What Exactly Is the Problem?

In most 6502-based designs to date, the CPU clock is derived by the needs of the I/O. A Commodore 64's clock is generated by the VIC-II chip, for example, and its rate depends on whether it is an NTSC (1.02 MHz) or PAL (0.98MHz) video standard. Access to RAM and other I/O is designed carefully to fit within these hard real-time requirements. There is never any need for wait-states, because every chip knows (basically) what all the other chips are doing.

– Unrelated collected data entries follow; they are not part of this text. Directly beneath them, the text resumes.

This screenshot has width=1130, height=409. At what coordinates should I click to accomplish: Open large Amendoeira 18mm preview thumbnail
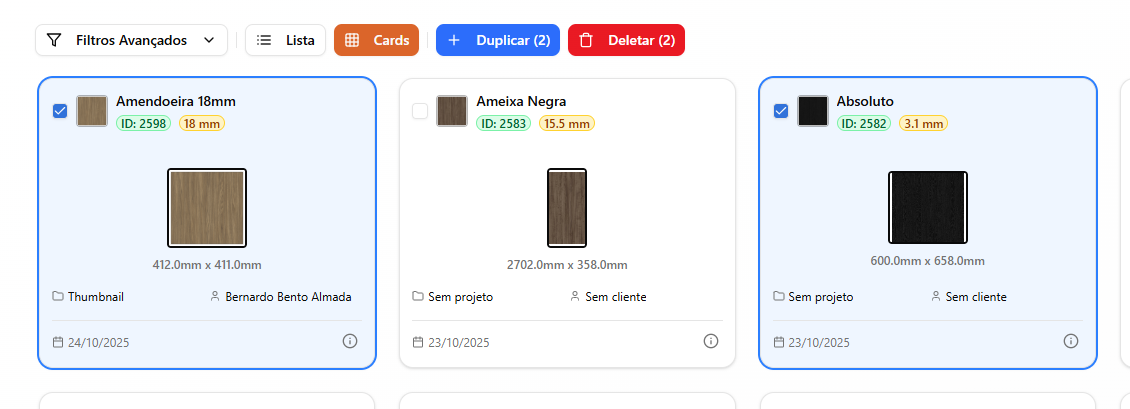(207, 207)
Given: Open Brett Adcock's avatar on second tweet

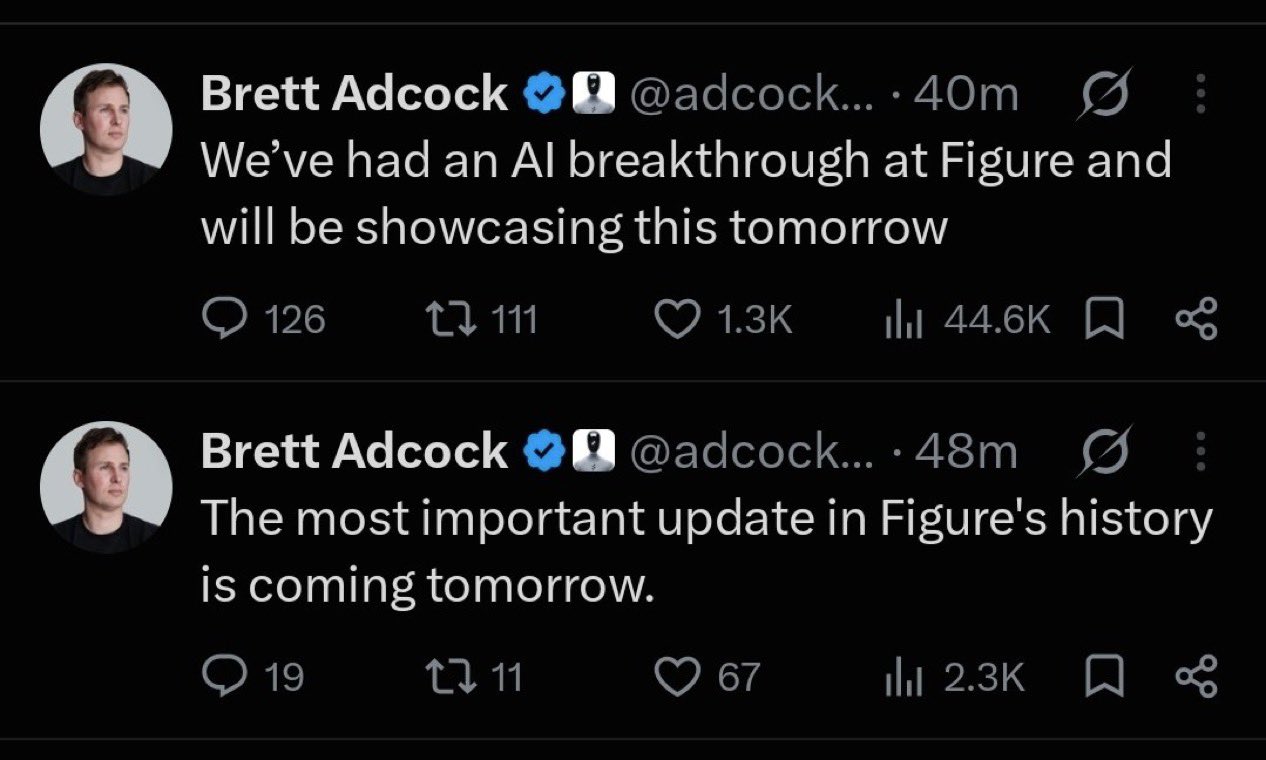Looking at the screenshot, I should tap(106, 487).
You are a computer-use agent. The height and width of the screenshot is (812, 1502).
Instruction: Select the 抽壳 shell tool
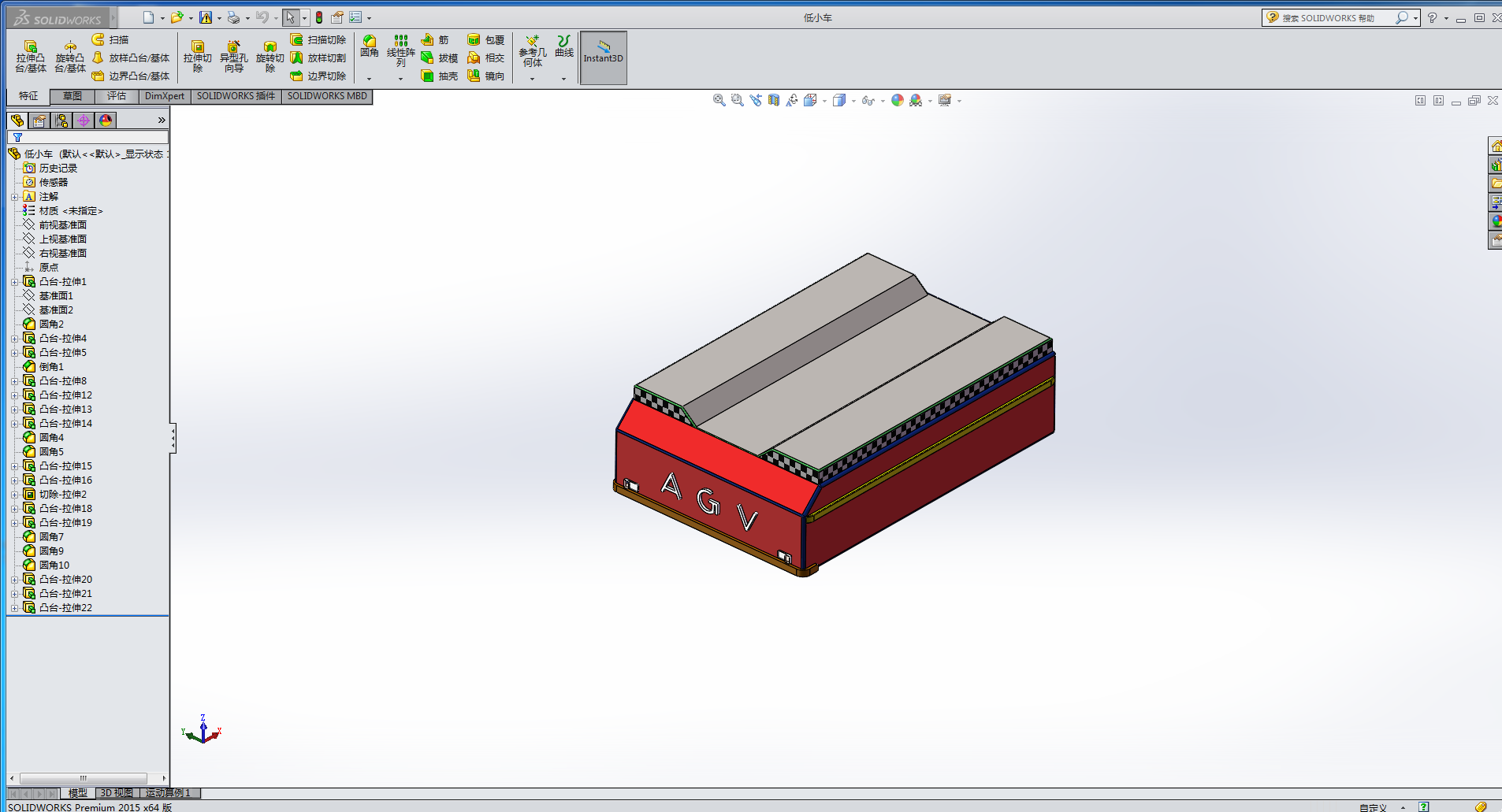click(440, 76)
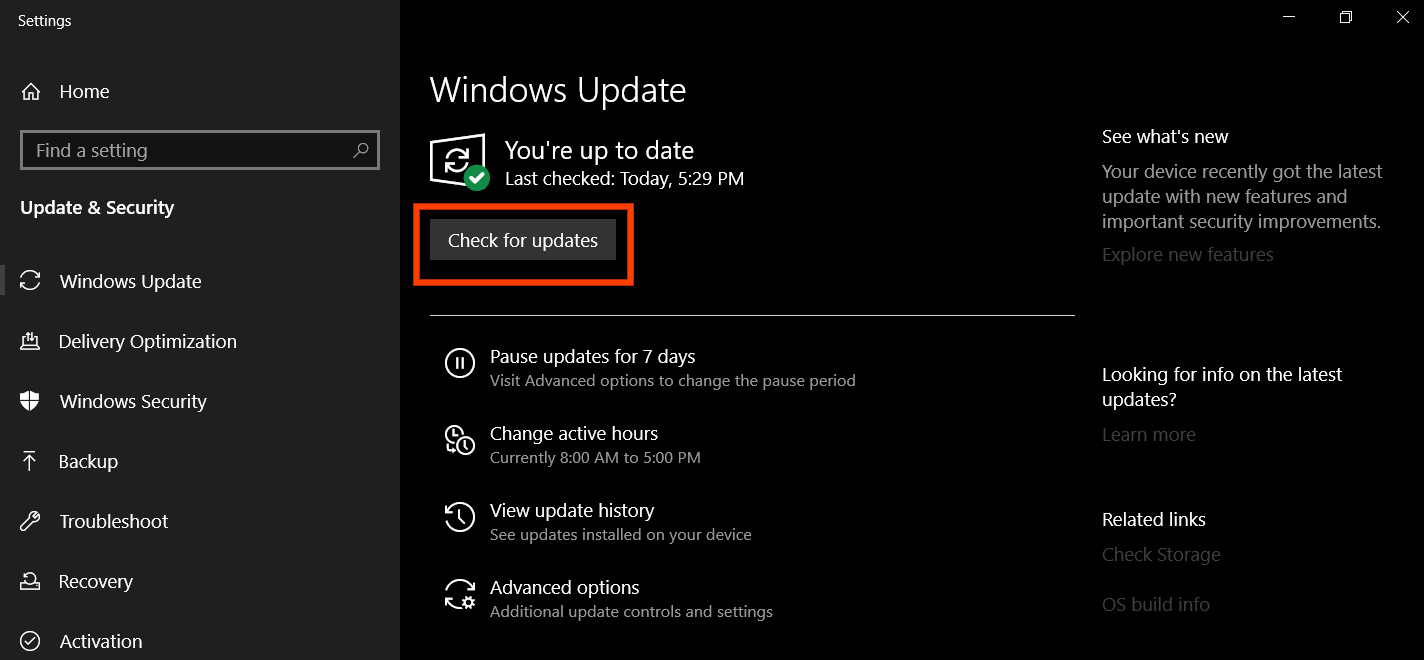The width and height of the screenshot is (1424, 660).
Task: Click the Advanced options gear-sync icon
Action: coord(459,594)
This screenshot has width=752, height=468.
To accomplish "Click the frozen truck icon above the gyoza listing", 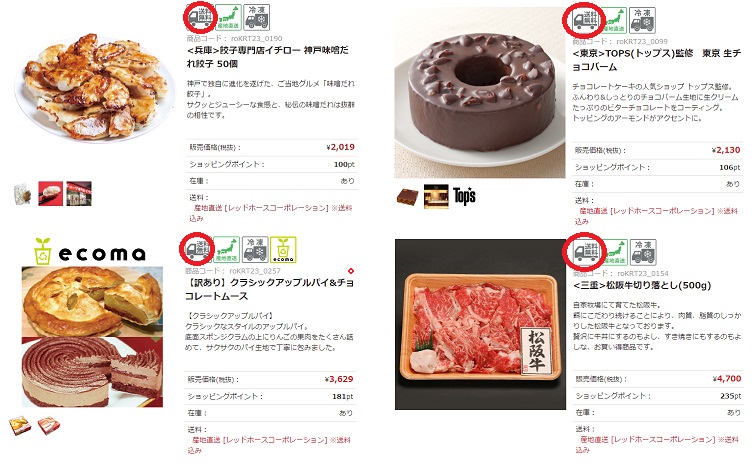I will click(257, 17).
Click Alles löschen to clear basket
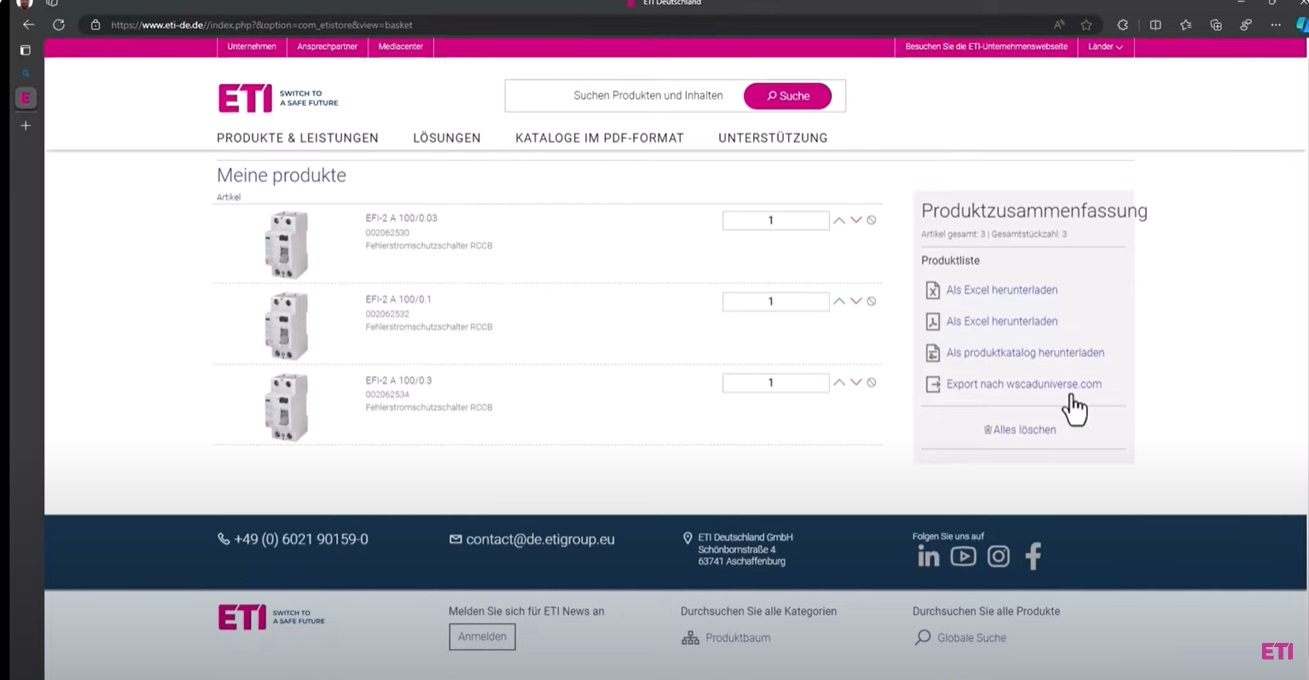The image size is (1309, 680). [1019, 430]
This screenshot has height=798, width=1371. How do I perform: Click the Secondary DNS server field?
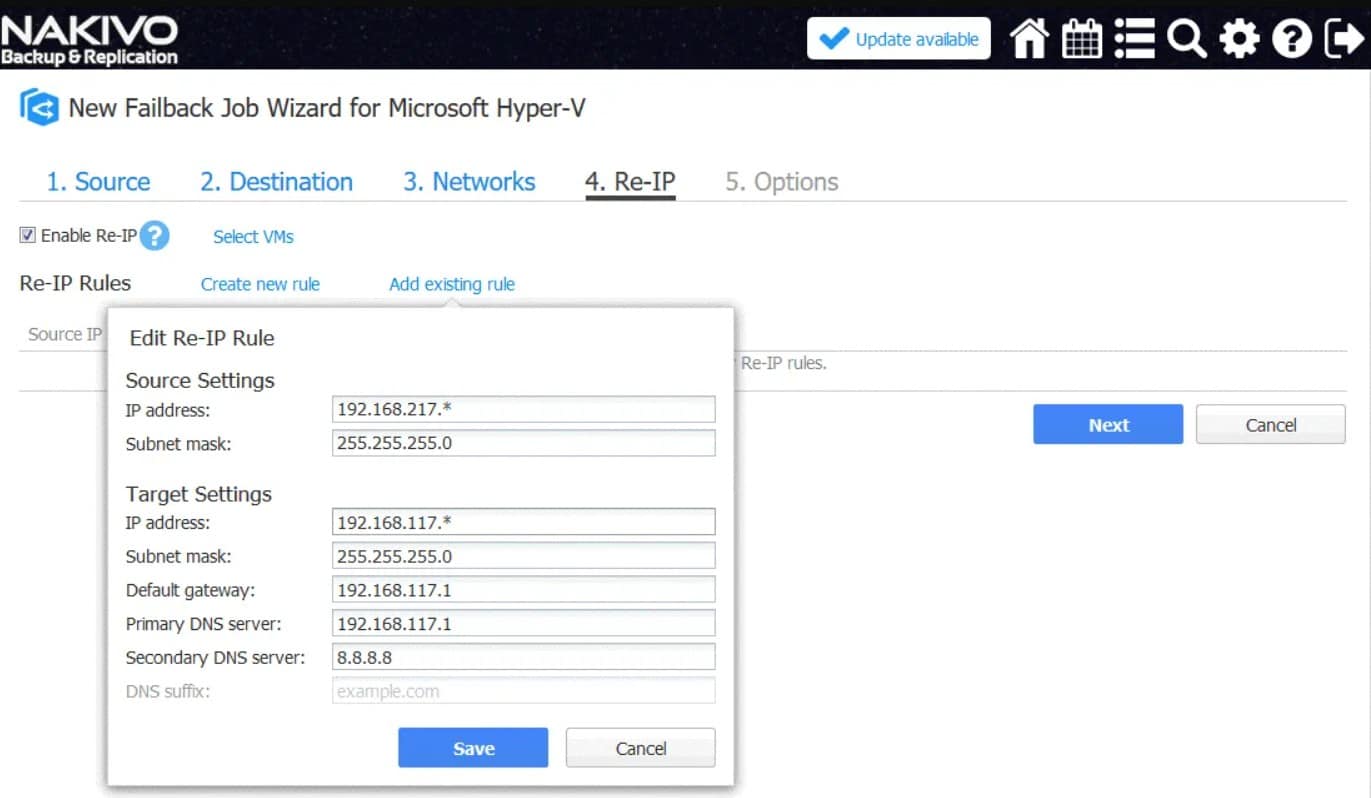click(x=523, y=656)
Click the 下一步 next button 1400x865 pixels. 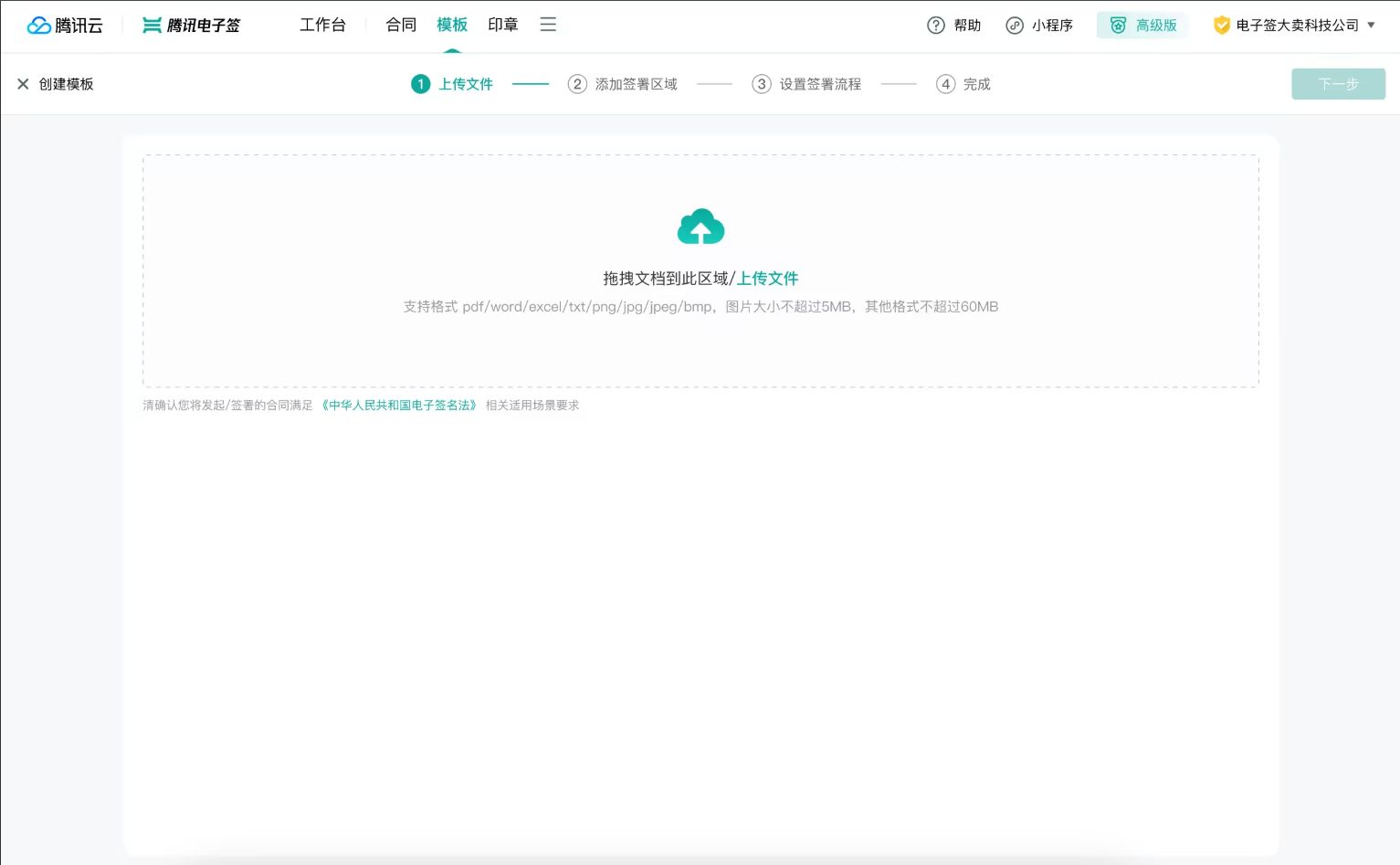pos(1338,83)
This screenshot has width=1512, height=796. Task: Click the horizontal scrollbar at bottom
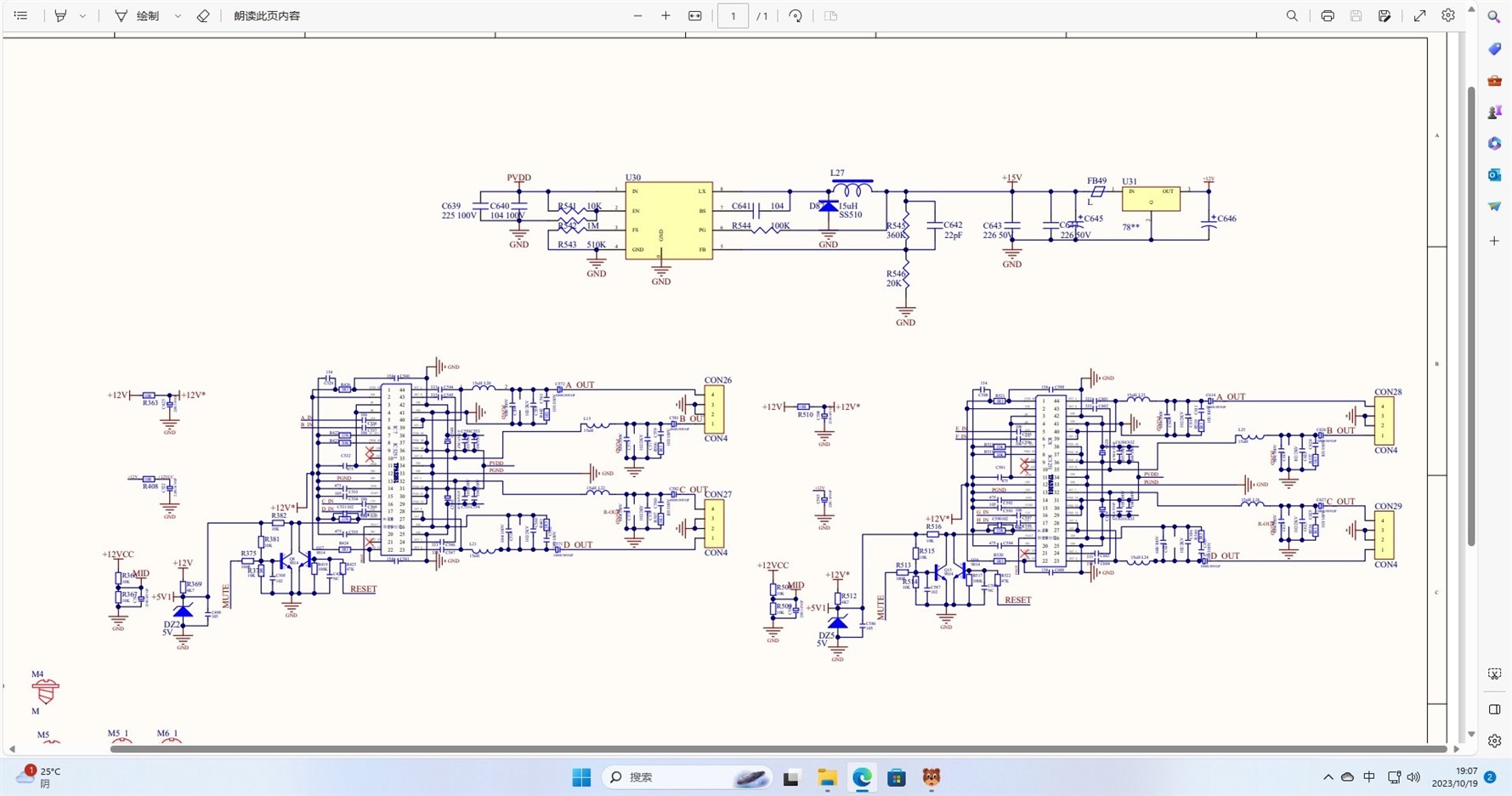(x=778, y=749)
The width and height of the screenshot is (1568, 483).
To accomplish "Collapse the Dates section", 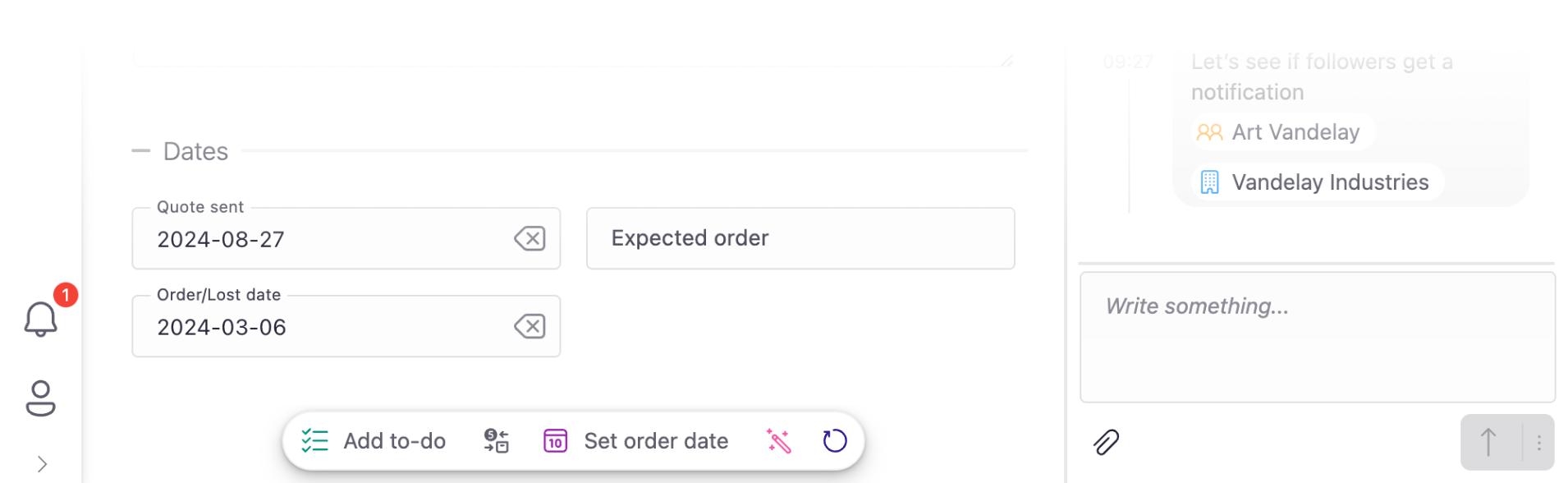I will click(141, 151).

However, that really only works for extremely well-specified products, or, products for which you have total vertical control over the components used (such as Commodore and Atari, which designed their own chips specifically to work with the 6502 processor). Under these conditions, the very simple bus that the 6502 exposes to the world is an absolute joy to work with.

Why Is It a Problem?

Let's put our adult lives on hold and become as children for a bit, and make believe. Your mission from your boss at IBM: the 8088 project was an abject failure, and now you're to build a 6502-based computer that supports up to 8 expansion slots for I/O devices to compete with the likes of Apple and Commodore. The mainboard of the computer is to be as independent as possible of both the peripheral speed (because we can't predict how slow the slowest add-in card will be) and the CPU clock speed (the fastest 65C02 of the day was 4MHz at the time the PC came out, I think; we know that it now runs up to 20MHz these days).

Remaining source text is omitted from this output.